If I can reduce the size of my wallet, then sure, that's great, but the
biggest draw for me is "OOh. That's neat tech, how did they fit it in a credit
card?"

------
harryzhang
This is awesome but I'm concerned about how it would be too easy to switch
cards (accidentally). In the FAQ they say it's fine if its dropped, handed
into a booklet, etc. Sounds fine in theory but what happens when you hand the
card to the waiter/bartender and they happen just to grab it where the circle
is? Won't that change the card?

Another concern is in bars - your CC# gets a tiny bit wet (drunk ppl, spilled
drinks on table, etc.). Does this card stop working if its splashed a little?

My two cents.

This is awesome though.

------
evck
While copying magstripes is already easy, no merchant will accept a stock
magstripe card for a credit transaction, because it's clearly fraudulent.

If merchants will accept coin, it creates trust for this devices, and
lookalikes. I think it would be much easier to create Coins, or Coin clones
with stolen credit card data. This is rather concerning.

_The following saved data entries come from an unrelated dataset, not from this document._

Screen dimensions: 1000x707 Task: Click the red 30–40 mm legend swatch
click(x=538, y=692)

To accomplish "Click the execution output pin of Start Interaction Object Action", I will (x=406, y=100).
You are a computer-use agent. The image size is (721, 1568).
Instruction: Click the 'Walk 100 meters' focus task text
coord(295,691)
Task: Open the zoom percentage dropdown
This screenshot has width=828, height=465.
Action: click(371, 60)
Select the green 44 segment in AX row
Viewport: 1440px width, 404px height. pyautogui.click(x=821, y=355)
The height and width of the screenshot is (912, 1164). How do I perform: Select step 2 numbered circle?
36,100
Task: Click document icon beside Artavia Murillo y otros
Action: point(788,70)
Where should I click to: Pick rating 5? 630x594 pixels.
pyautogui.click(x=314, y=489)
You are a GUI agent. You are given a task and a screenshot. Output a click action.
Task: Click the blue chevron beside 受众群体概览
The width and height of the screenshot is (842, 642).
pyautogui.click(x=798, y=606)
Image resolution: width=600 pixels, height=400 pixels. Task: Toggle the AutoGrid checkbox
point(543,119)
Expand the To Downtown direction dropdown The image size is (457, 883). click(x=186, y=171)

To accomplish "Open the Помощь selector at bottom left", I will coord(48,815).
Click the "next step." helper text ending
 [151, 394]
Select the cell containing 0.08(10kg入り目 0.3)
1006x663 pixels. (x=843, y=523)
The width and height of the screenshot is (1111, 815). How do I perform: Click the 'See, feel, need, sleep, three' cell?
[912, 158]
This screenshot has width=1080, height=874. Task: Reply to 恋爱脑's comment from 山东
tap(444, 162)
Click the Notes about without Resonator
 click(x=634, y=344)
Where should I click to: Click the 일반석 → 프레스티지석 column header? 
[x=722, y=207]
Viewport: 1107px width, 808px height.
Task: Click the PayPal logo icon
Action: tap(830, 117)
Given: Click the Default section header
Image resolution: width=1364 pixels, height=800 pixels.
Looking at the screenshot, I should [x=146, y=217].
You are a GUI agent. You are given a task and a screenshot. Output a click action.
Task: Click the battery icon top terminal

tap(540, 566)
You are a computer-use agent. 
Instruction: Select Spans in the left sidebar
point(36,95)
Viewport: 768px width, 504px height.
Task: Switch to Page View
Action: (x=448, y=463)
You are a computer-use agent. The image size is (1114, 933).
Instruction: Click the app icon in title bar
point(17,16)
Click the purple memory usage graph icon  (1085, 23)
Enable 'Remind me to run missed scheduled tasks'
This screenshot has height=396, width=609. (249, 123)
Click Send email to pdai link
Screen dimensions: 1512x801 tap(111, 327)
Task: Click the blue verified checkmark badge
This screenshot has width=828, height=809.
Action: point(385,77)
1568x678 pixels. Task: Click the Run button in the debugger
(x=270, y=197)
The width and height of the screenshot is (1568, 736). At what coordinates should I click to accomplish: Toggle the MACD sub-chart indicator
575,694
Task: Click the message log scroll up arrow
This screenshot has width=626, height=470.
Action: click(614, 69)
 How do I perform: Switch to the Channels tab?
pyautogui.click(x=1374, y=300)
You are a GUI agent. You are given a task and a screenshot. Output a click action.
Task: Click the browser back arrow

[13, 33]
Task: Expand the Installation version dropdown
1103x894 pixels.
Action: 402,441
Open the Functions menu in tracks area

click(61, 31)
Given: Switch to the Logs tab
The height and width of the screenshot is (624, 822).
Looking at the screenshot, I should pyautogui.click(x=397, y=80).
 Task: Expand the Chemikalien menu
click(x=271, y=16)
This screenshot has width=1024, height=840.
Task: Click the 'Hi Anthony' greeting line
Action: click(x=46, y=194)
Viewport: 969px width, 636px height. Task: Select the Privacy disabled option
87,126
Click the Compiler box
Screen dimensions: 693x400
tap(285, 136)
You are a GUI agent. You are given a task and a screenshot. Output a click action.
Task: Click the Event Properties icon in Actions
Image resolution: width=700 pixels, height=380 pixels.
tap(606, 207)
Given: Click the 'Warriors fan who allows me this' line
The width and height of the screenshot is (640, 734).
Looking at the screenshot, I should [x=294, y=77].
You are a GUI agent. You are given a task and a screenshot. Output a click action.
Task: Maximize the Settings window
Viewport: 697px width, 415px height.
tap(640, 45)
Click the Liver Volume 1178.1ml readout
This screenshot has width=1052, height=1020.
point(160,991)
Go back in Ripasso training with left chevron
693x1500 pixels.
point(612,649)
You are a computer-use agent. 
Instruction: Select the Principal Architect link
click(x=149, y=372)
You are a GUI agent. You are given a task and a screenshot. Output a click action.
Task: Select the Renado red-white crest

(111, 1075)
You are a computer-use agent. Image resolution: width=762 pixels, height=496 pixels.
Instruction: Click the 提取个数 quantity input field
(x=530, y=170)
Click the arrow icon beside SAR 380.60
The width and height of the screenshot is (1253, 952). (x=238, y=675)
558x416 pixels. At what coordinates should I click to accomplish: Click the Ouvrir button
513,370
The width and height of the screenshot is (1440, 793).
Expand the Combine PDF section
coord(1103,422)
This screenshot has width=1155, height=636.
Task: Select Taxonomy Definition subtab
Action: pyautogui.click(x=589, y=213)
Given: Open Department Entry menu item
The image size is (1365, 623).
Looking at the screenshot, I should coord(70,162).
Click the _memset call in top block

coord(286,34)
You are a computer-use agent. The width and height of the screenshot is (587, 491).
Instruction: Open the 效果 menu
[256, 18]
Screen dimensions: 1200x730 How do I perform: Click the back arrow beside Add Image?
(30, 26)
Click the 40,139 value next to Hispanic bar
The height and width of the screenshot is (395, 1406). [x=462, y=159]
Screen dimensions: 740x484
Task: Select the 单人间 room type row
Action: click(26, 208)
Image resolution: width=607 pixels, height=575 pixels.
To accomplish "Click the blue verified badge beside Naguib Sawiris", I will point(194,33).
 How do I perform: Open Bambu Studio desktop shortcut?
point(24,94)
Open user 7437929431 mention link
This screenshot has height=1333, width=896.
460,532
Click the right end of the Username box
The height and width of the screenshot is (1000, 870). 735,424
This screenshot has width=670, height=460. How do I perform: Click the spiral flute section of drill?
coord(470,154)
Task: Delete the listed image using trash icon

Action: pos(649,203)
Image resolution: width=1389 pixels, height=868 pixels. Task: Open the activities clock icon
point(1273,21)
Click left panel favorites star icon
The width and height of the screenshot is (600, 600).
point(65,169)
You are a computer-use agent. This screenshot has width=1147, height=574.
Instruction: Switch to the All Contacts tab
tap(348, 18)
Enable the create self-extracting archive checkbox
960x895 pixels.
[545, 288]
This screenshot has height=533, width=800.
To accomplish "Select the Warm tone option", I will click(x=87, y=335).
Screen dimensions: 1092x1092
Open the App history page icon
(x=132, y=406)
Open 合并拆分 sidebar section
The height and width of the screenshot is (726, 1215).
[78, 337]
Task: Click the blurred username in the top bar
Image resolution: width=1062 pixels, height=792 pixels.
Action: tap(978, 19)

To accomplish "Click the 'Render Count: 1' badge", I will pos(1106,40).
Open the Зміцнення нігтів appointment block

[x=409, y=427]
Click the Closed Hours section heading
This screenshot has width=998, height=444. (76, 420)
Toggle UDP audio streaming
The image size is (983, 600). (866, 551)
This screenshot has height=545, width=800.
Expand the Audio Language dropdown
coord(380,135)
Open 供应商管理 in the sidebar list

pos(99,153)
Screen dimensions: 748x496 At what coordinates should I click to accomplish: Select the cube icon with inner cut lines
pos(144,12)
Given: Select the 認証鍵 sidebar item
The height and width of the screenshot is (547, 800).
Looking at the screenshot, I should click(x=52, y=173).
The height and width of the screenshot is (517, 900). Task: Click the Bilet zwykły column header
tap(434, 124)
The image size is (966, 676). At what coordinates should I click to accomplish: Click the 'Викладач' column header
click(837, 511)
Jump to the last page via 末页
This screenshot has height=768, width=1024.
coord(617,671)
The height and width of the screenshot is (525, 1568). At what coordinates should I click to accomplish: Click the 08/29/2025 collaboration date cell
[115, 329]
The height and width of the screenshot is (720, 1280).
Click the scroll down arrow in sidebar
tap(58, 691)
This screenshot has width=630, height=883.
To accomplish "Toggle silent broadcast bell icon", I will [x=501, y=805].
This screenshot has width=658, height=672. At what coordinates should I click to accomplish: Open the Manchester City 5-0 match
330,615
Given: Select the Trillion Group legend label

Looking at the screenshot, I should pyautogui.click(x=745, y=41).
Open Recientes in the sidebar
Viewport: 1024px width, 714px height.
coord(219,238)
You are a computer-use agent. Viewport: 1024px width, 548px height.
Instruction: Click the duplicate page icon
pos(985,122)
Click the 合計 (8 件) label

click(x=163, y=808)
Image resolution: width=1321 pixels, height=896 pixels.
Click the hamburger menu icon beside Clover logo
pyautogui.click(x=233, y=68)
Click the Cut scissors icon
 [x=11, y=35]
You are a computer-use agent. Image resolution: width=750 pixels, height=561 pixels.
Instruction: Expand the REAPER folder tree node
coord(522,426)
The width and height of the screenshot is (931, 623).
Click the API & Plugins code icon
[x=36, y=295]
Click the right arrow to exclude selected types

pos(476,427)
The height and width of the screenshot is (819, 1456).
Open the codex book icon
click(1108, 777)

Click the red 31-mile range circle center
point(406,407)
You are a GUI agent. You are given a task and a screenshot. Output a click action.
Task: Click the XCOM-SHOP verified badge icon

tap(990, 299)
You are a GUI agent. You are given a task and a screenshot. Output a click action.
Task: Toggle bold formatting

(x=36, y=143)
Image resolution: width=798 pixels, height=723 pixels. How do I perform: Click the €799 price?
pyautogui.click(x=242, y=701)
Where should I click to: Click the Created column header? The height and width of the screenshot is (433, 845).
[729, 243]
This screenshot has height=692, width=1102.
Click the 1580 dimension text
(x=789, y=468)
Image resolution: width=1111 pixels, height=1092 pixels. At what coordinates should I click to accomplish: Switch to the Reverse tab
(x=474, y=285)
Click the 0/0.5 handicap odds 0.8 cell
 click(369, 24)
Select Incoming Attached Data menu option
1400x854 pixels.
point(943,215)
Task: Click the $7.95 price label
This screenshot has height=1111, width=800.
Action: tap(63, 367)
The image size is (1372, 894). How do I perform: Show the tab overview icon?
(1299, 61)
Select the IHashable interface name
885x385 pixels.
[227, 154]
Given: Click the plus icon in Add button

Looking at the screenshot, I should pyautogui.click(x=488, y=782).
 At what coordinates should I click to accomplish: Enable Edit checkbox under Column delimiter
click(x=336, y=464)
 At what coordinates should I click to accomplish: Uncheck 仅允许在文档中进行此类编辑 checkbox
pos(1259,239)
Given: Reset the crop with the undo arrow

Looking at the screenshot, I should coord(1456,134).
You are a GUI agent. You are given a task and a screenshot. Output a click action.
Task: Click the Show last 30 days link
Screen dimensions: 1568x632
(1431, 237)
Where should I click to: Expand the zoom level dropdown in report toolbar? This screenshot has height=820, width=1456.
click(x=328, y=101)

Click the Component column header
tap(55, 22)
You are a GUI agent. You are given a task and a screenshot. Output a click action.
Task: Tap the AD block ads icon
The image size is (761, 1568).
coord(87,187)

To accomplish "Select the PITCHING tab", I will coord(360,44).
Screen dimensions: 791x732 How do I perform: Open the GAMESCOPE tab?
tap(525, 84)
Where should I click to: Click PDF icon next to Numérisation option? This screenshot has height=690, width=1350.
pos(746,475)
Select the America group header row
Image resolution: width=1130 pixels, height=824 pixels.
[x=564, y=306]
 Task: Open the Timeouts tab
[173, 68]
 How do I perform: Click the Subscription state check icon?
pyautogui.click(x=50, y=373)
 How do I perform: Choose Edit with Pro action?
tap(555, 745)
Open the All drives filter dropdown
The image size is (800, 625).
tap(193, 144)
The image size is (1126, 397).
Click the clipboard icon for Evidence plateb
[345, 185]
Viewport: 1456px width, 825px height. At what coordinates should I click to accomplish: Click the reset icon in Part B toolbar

On another note, I really want one of these to tear apart and mess with. The
hardware is pretty slick.

------
tehwebguy
From the FAQ:

 _Q. Can I lock my Coin?_

 _A. Currently you cannot lock your Coin, but you don’t have to. Coin will
automatically deactivate if it loses contact with your phone for a period of
time that you configure in the Coin mobile app._

Bummer! Seems like there should be a way to use your phone to lock it down.
Either way this is cool as hell.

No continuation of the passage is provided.